An IDF probe into the incident eventually determined that the vast majority of civilian casualties in the incident were the result of thousands of people swarming the aid trucks, creating a stampede and causing people to get run over.

Friends of Magen David Adom attacked the ruling on Fuld’s visa. “We absolutely reject this,” it said in a statement. Hillel has spoken to large audiences across North America, Europe and Asia with no incident.”

“The decision “is difficult to reconcile with the actual purpose of his visit, which is to speak about entrepreneurship and help raise money for emergency medical services in Israel that treat everyone, regardless of faith or background,” Zionist Federation of Australia President ⁦Jeremy Leibler added. He said his organization was in direct contact with the government regarding the decision.

Fuld is now expected to address the fundraiser event by video conferencing instead of in person, Fuld noted.

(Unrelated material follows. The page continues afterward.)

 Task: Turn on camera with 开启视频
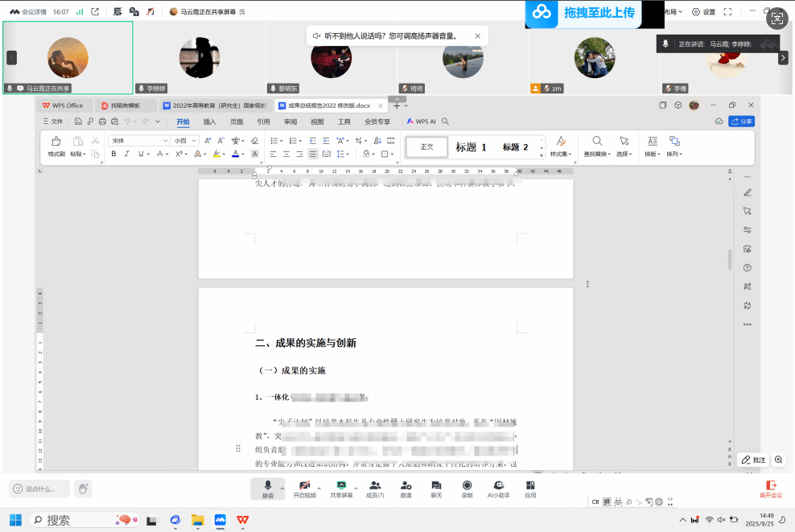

The decision is a slap in the face for Australia’s 120,000-strong Jewish community, which has been among the hardest hit by antisemitism in the world since October 7, 2023. The country experienced more than 2,000 anti-Jewish incidents between October 2023 and September 2024, more than quadruple the number from the year before Hamas’s October 7, 2023, assault that sparked the Gaza war, according to the Executive Council of Australian Jewry (ECAJ).

Footage posted to social media shows a fire blazing in the Adass Israel Synagogue in the Melbourne suburb of Ripponlea, Australia, December 6, 2024. (Screenshot, used in accordance with Clause 27a of the Copyright Law)

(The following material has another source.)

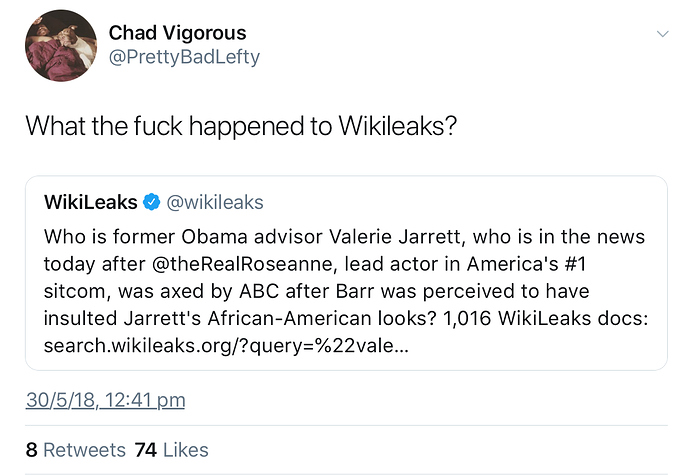Viewport: 690px width, 475px height.
Task: Open the WikiLeaks name in the quoted tweet
Action: [91, 202]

In recent months, Jews there have experienced synagogues, schools, and homes firebombed, two nurses threatening to kill Jewish patients in their hospital, and the discovery of a trailer filled with explosives said to be intended for a mass-casualty event at a Sydney synagogue.

Residents have been overwhelmingly frustrated by what they say is the failure of Prime Minister Anthony Albanese and his government to rein in skyrocketing antisemitism, but were hopeful that after his Labor Party’s reelection last month, he would do more to protect the Jewish community in his second term. While the party now understands that antisemitism is a significant domestic issue, and has begun to make stronger efforts to fight it, Fuld’s snub is a sign that relations may be unlikely to improve shortly.